Sofia Aragon’s response:
Let’s learn from the past and resist the divisiveness of the present
By Sofia Aragon
The day after an ANNPHI Candidate Tea Time event at the Wing Luke, I received a message from a long-time acquaintance regarding Tommy Le. She said I’d lost her respect and that I should read the hundreds of legal pleadings in public view and shared links of articles. As an attorney, I felt compelled to “study up” and was ready to dive into reading. With the exception of one article, which didn’t have the hundreds of legal pleadings she referred to, I was frustrated to find the articles no longer available through the links she shared.
As a nurse, I have worked with families dealing with the grief and loss due to a death of a loved one and it never gets any easier. Trying to help family members with loss can make you feel powerless. This is because you can’t give them the one thing they want; you can’t bring their family member back.
I reflect on how the death of Tommy Le is put into a context of a campaign and, more specifically, discussed in a candidate forum where my opponent and I have differing views on public safety. These forums are set up for debate and divisiveness. Incredibly complex and emotional issues need more time to discuss than what is given or deserved. I can say little more than acknowledging that police brutality is not acceptable and that Tommy Le’s death was tragic. That could never be enough for the depth of loss Tommy Le’s family and how the community feels. The way the stage was set to discuss what happened to Tommy Le inevitably re-opened and put salt in old wounds that will never heal, and I’m so sorry that they had to relive an incredibly painful moment in their lives.
What did I take away from this forum? This strengthens my commitment to improve public safety so that the Asian Pacific Islander community can feel safe. The recent hate crimes this year alone of home invasions against Asian elderly, the vandalism inflicted on the Wing Luke Museum, insensitive comments about a young Asian woman by police, exposure to open air drug use that drove away customers from Little Saigon are only a few examples as to why the API community does not feel safe.

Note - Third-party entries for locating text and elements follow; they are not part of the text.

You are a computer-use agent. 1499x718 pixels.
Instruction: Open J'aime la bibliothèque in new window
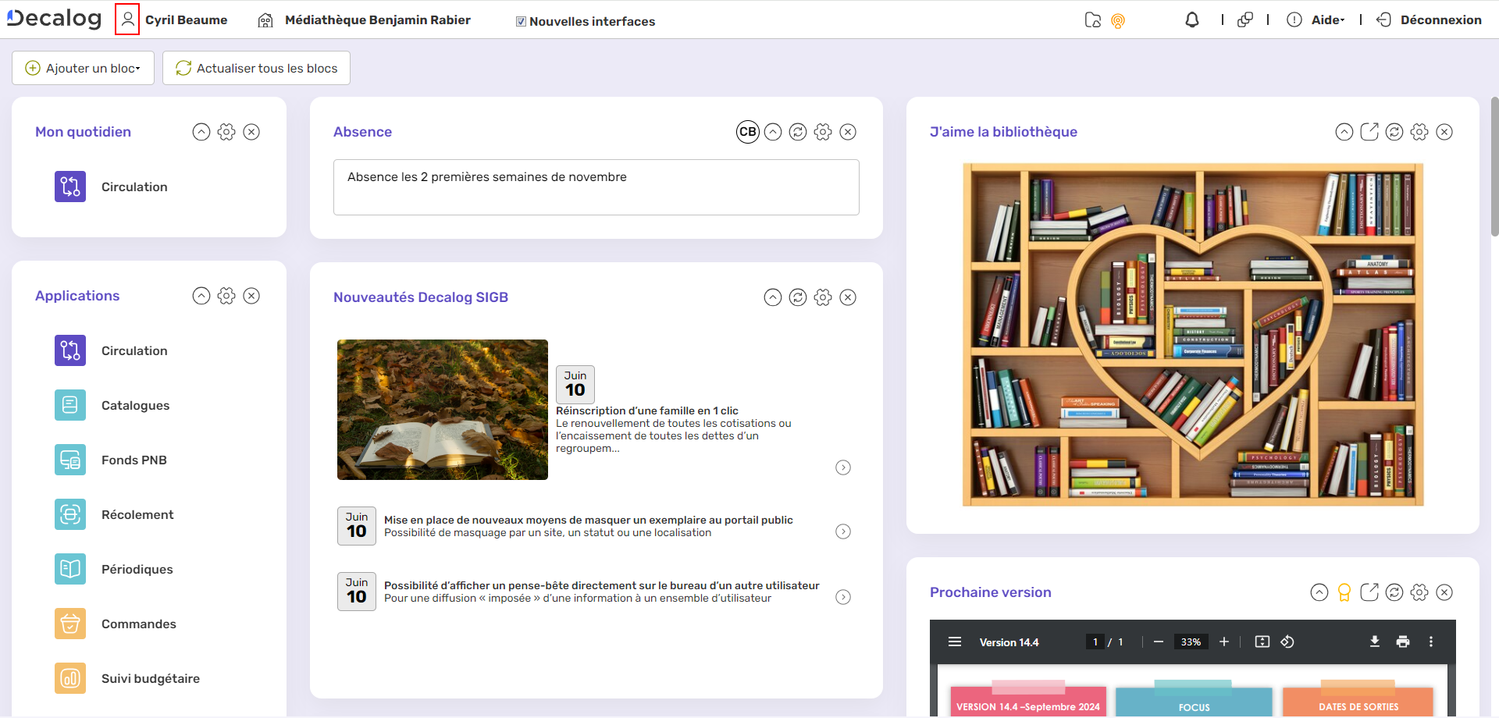coord(1369,132)
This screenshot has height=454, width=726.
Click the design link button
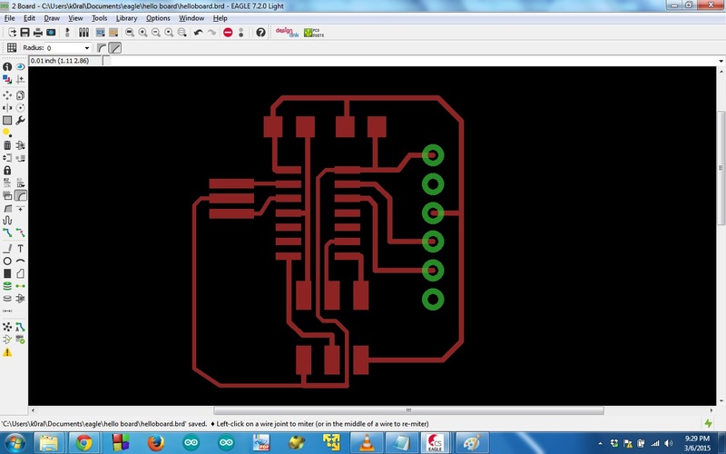pos(287,33)
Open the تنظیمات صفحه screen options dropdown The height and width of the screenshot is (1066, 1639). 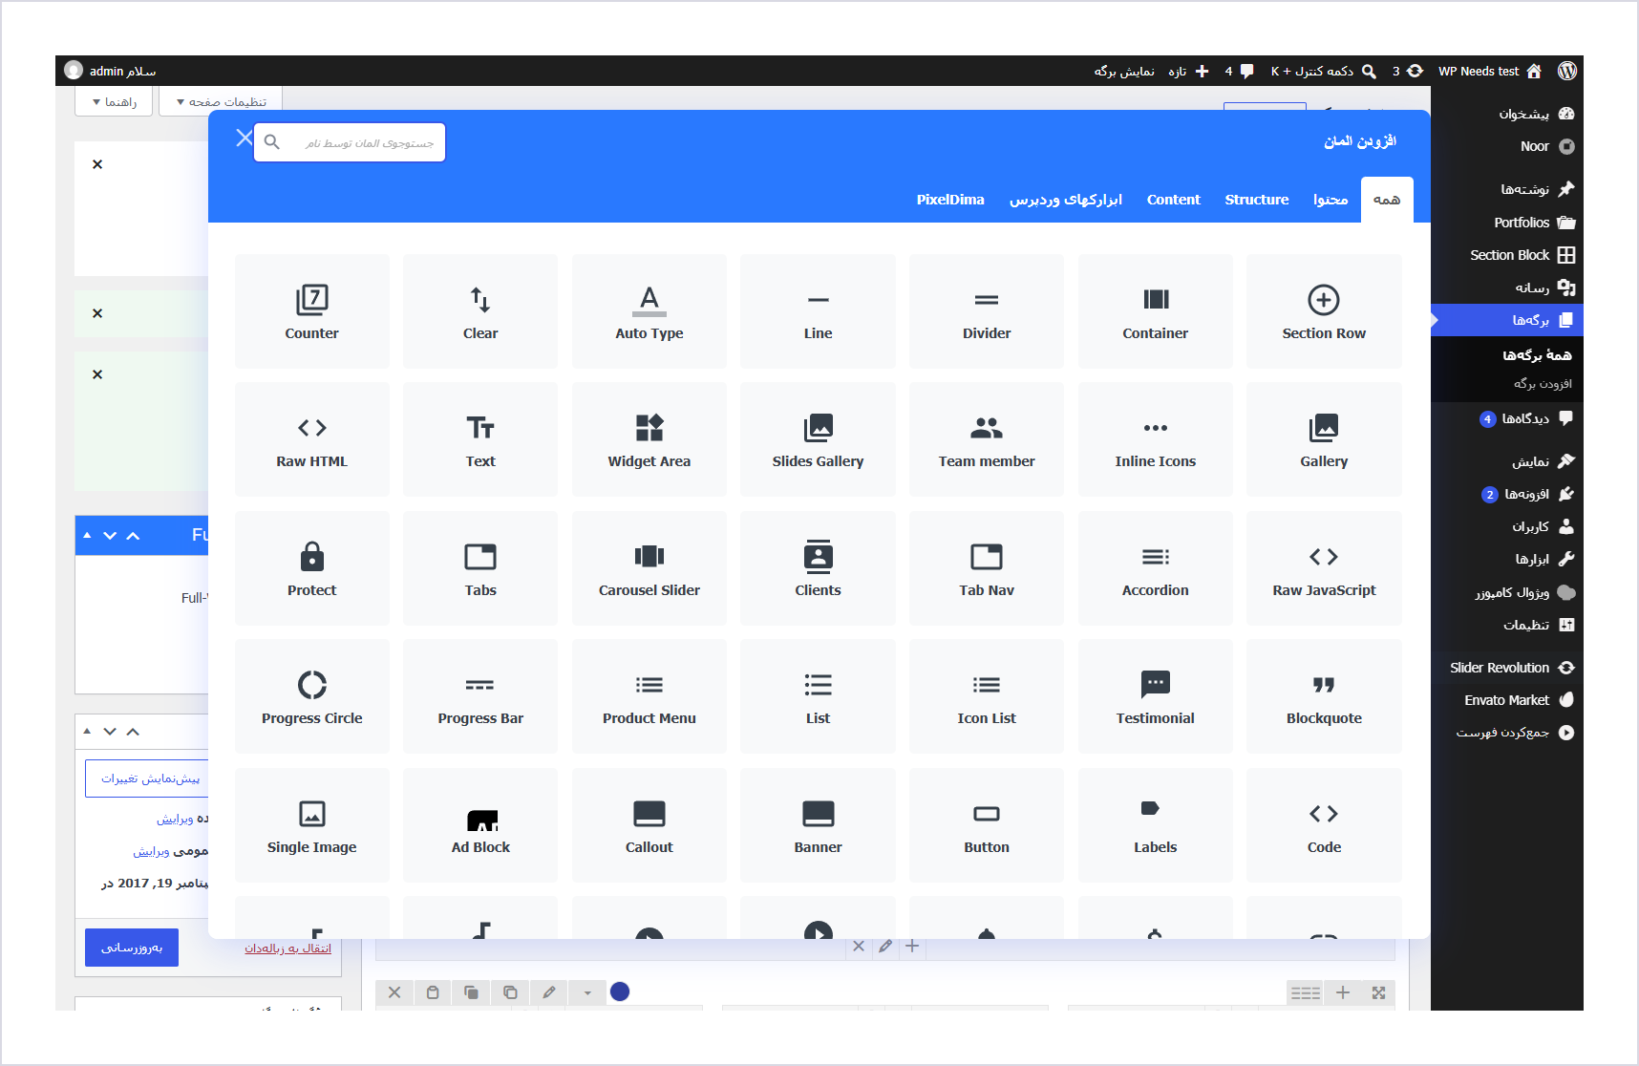[x=221, y=101]
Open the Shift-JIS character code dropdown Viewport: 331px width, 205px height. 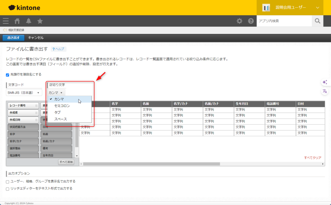pyautogui.click(x=24, y=93)
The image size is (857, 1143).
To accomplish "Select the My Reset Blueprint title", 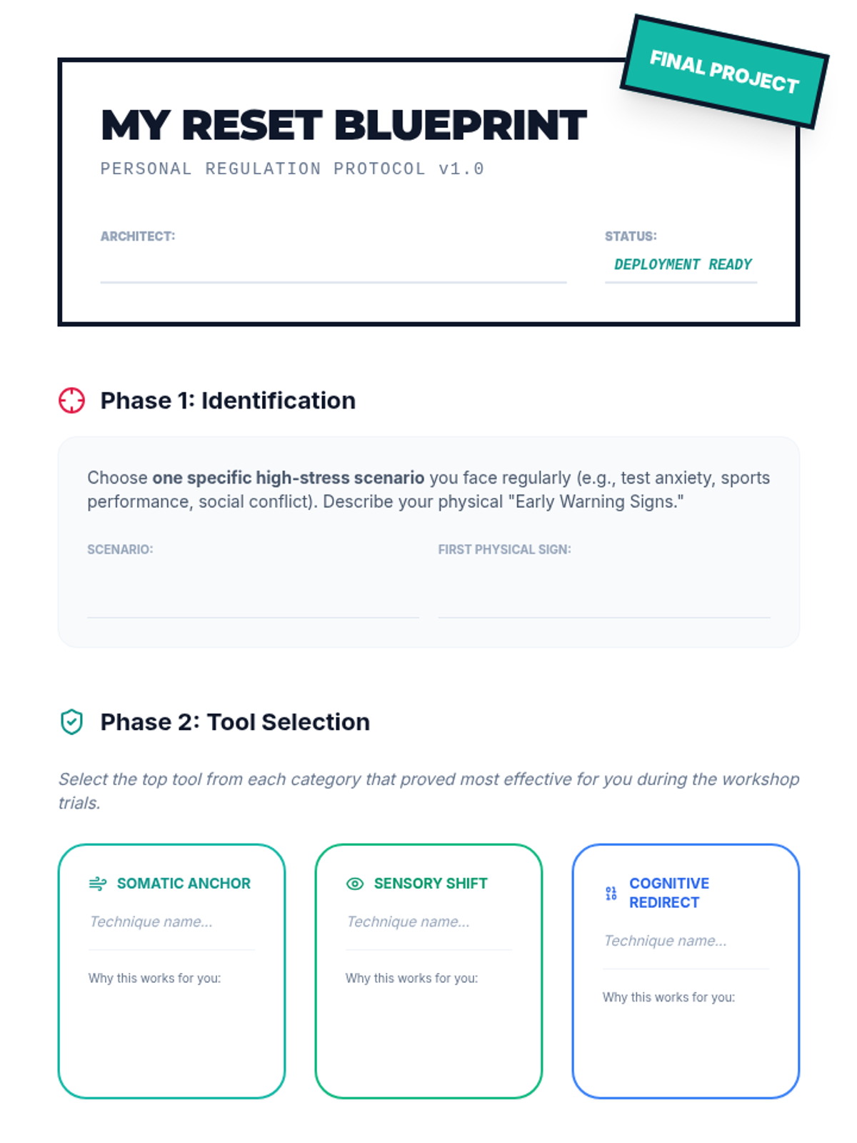I will pyautogui.click(x=344, y=125).
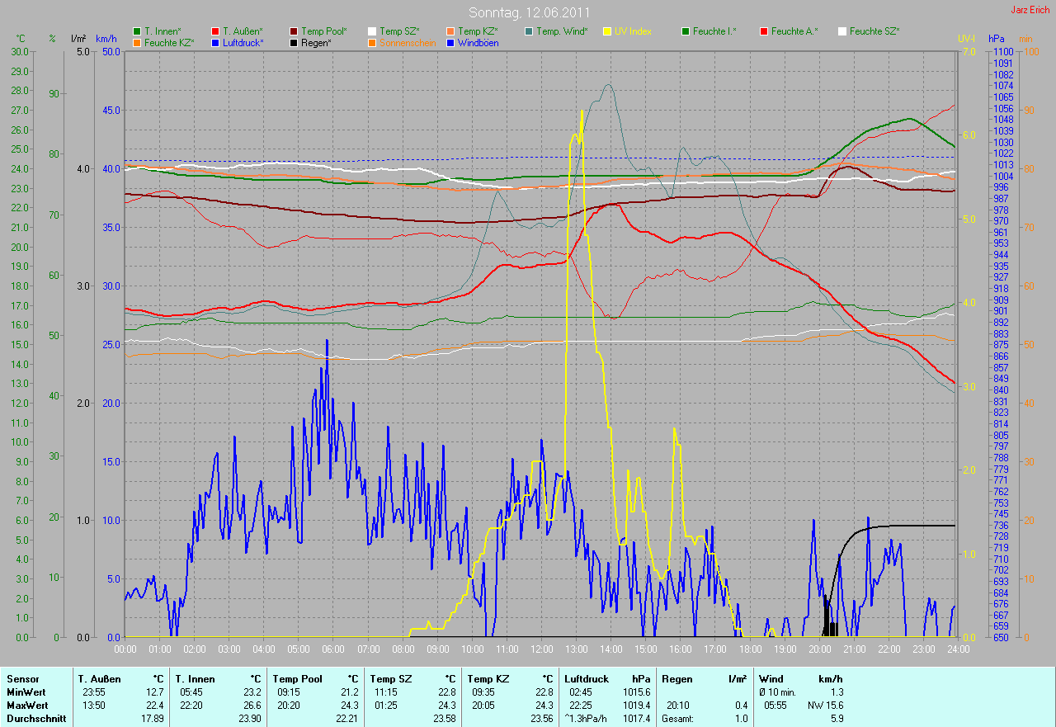Screen dimensions: 1056x727
Task: Click the 12:00 time axis marker
Action: (542, 649)
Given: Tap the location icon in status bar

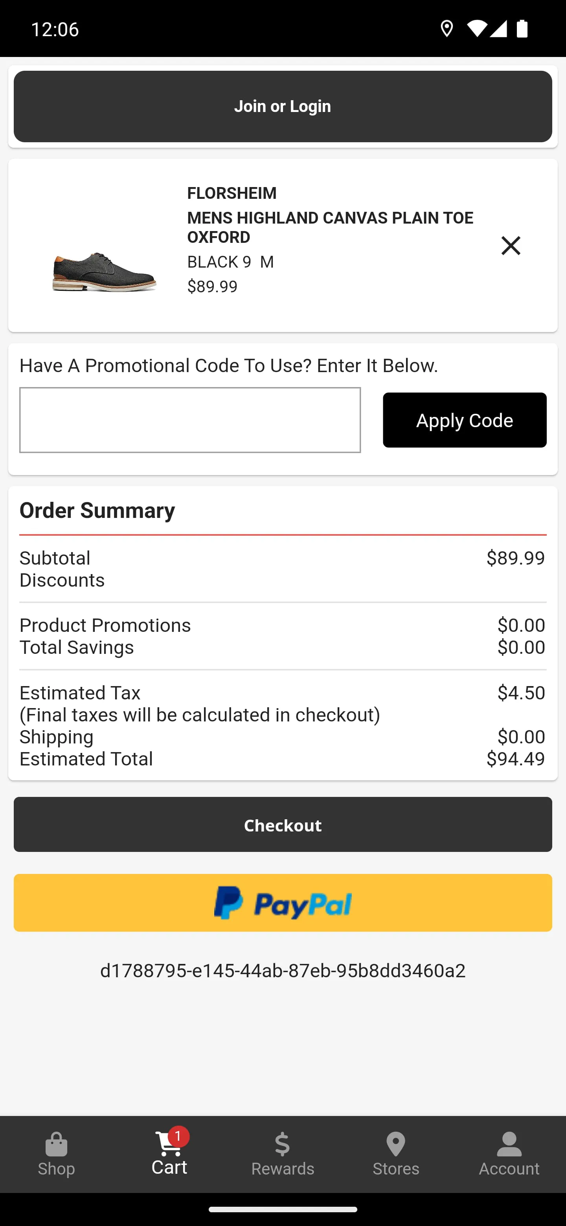Looking at the screenshot, I should tap(447, 29).
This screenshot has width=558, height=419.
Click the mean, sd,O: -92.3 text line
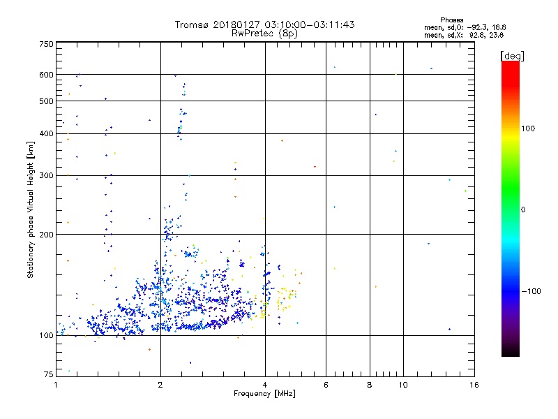465,27
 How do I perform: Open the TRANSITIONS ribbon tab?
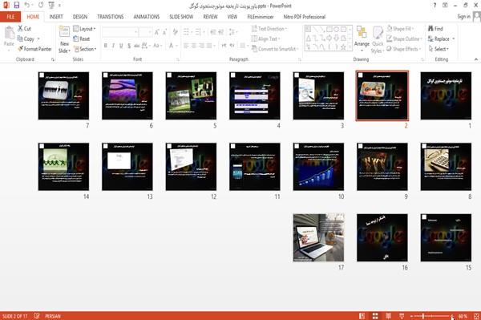111,17
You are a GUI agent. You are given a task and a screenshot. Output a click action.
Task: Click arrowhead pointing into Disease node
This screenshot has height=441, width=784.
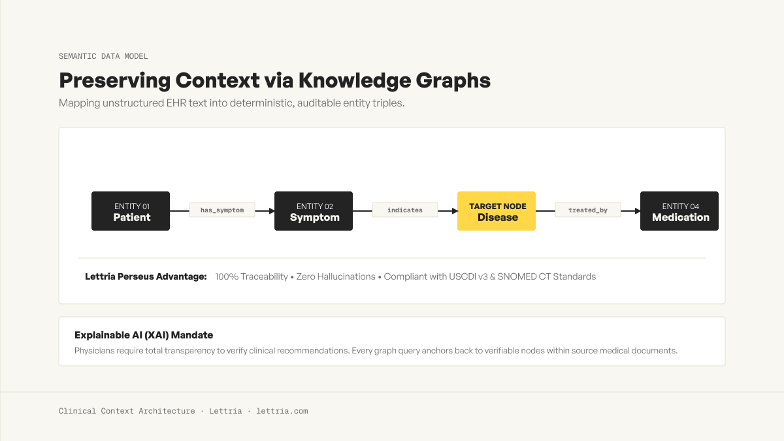pos(453,211)
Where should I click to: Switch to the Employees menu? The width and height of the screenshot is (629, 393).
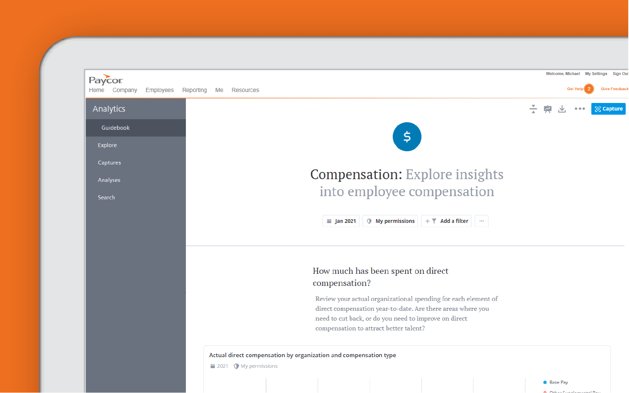coord(160,90)
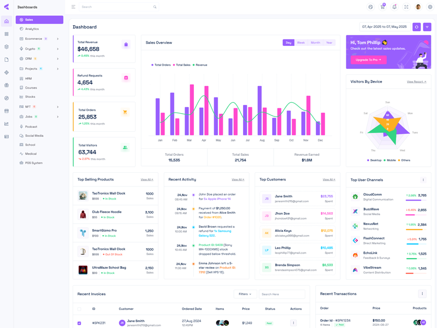Enter fullscreen mode via header icon
The height and width of the screenshot is (328, 437).
point(406,7)
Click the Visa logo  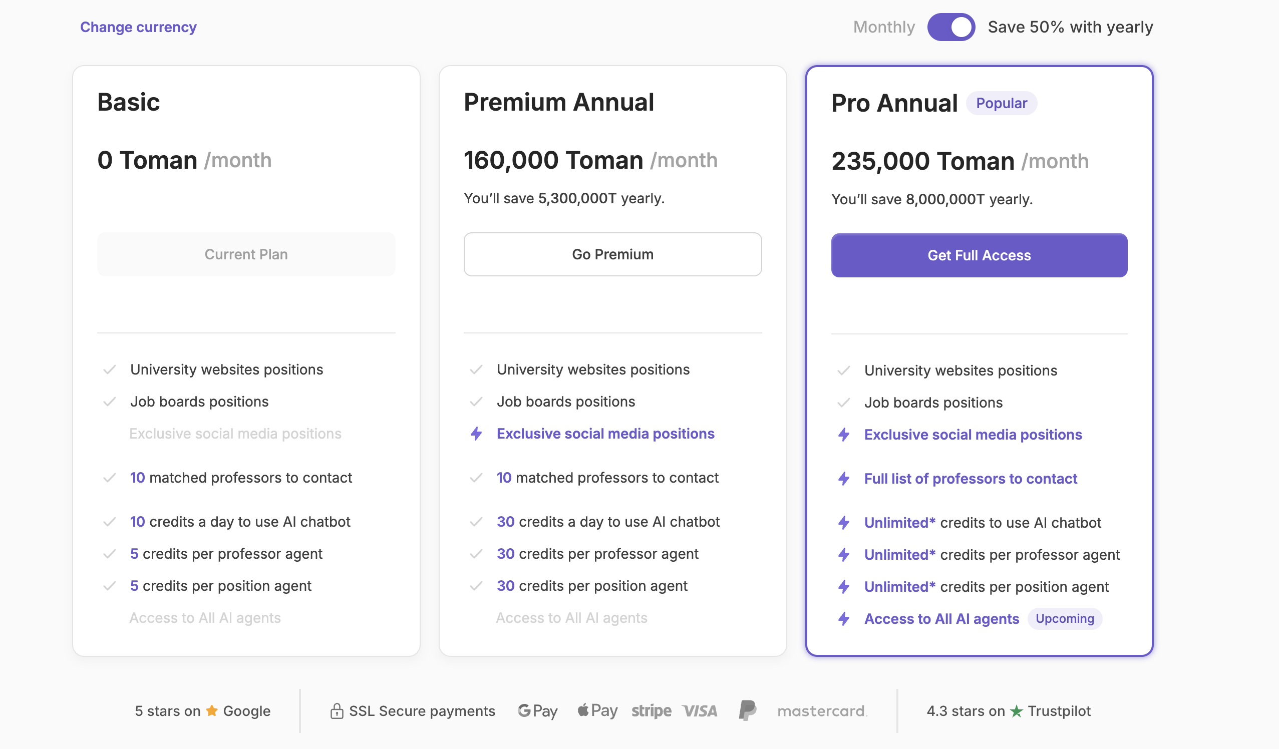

Perpetuating divisiveness is a strategy for halting open and honest conversations about public safety. While divisiveness in the form of controversy is key to shedding light on issues that need to be discussed, it can also be an enemy against the solidarity needed to solve problems that affect entire communities. My hope for Mr. Thai—and all of us—is to resist the divisiveness that campaigns want to create in communities. Let’s not allow ourselves to be divided and conquered. We need to be empathetic and supportive of one another, especially when our critics are not.